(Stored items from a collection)
++++

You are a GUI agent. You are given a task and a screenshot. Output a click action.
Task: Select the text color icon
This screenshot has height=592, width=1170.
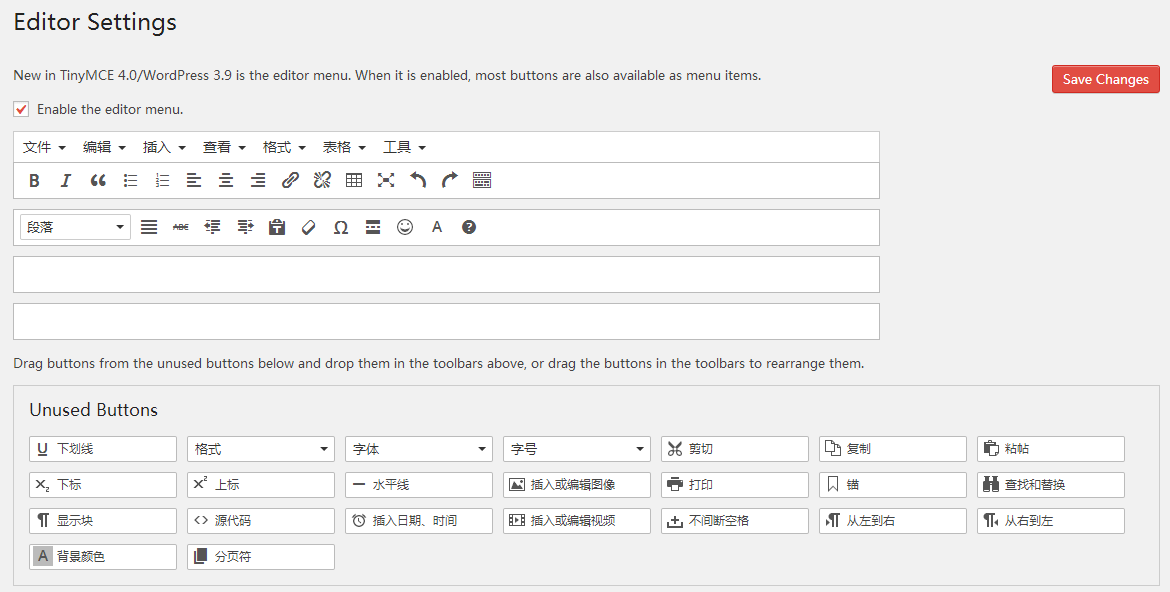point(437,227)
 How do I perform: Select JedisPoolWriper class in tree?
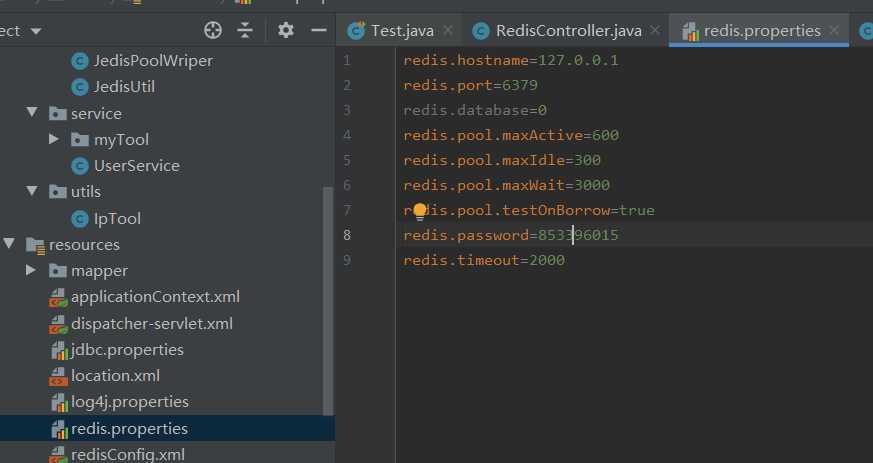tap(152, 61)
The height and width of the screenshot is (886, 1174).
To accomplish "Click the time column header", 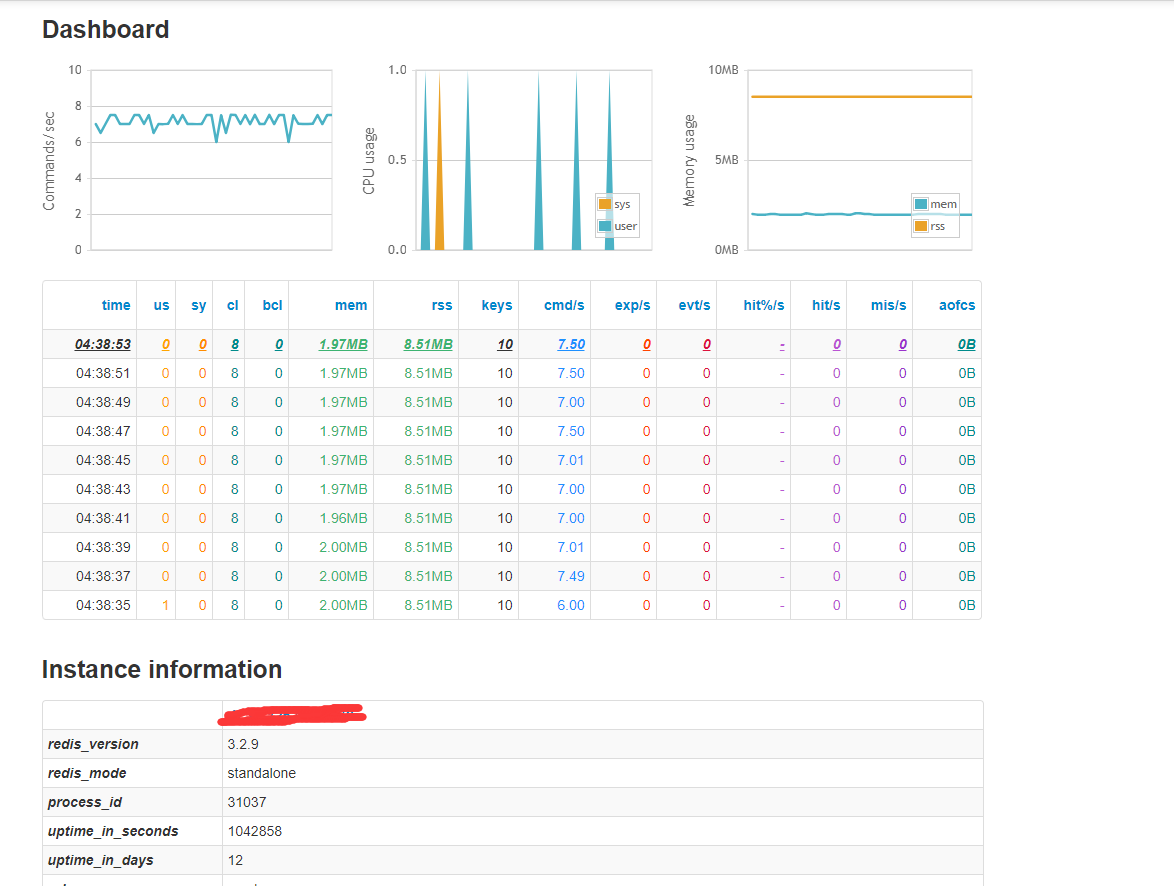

++++

◆ About this task
A faithful copy of every record is required, with no pictures included.

◆ Response
You are a GUI agent. You are given a task and a screenshot. Output a click action.
Task: Select the text color icon
This screenshot has height=592, width=1170.
point(437,227)
 How do I perform: Select JedisPoolWriper class in tree?
tap(152, 61)
The height and width of the screenshot is (886, 1174).
To accomplish "Click the time column header", 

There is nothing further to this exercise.